Mr Clegg's invasion of Tory turf shows how the Coalition game has changed. Its unity phase, which the Tories hoped would last until 2015, is over. The ugly word on the Lib Dems' lips is "differentiation" and they are enjoying their new freedom to differ from their Coalition partners. The Tories hate it. The Lib Dems are even having a bit of fun. When Nadine Dorries, the outspoken Tory MP, attacked the concessions given to the Lib Dems on the Government's health reforms, Richard Reeves, a senior Clegg strategist, sent her a bunch of flowers as a thank you.
Last year, in the unity phase, the Lib Dem leadership told party rebels: "We cannot be government and opposition at same time." Today they try to have it both ways. The Lib Dems negotiate in public over this month's Budget, to George Osborne's dismay. Yet the Lib Dems cannot let disunity push the Coalition off the rails. So they happily work on a joint policy statement for this summer highlighting the issues where they broadly agree with the Tories.
Last year, Mr Clegg would have shared the Tories' anger at this week's leaking of the letter by Vince Cable, the independent-minded Business Secretary, saying the Coalition lacked a "compelling vision" beyond its spending cuts. The leak was not part of a differentiation master plan; the Lib Dems are not that Machiavellian. But it dovetailed with Mr Clegg's strategy, as it showed that the Lib Dems were fighting their corner, were thinking hard and were not the same as the Tories, so the Deputy Prime Minister was relaxed. "It helps us," one ally said.
Their new buzzword is "JEET", which stands for the issues they want to talk about – jobs, education, environment and tax.
But many Lib Dem activists at this weekend's conference in Gateshead fear the party will be dragged down again unless it kills the health reforms. Grim comparisons are made with the impact of university tuition fees on the Lib Dems, the poll tax on Margaret Thatcher and the Iraq war on Tony Blair. If Labour succeeds in making the NHS a big issue at the next election, the Lib Dems will have nowhere to hide, the party's "kill the Bill" brigade warn. There will be no escaping the massacre implied by the current opinion polls.
Mr Clegg's "One Nation" claim is a declaration that the Lib Dems have pitched their tent in the centre ground and hope to colonise as much of it as possible. They do not dream that millions of voters will suddenly flock to them; Mr Clegg seeks a gradual, grudging respect that his party is trying to do the right thing for the country and admits it sometimes gets it wrong.

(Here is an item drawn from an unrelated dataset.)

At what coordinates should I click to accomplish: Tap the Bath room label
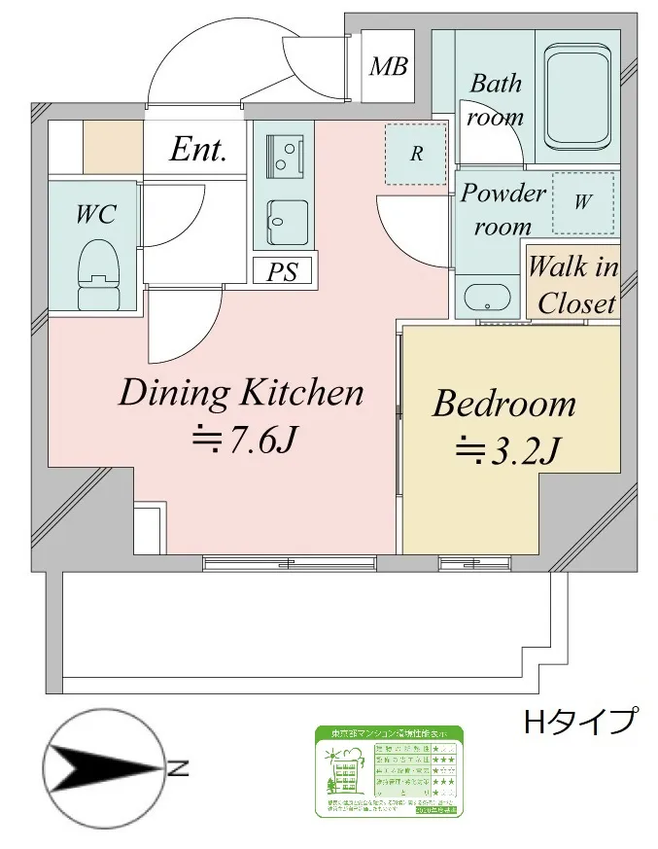pos(495,100)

For this strategy to work, and to prevent a Lib Dem meltdown in 2015, he may need Labour to veer left under Ed Miliband and for Mr Cameron to appease his MPs and Tory-supporting newspapers by turning right to differentiate himself from those irritating Lib Dems. Mr Miliband and Mr Cameron would both dismiss such a course as fantasy, yet their actions sometimes give the Lib Dems hope that it could become reality. Mr Clegg's party cannot be written off yet; it is still in the game.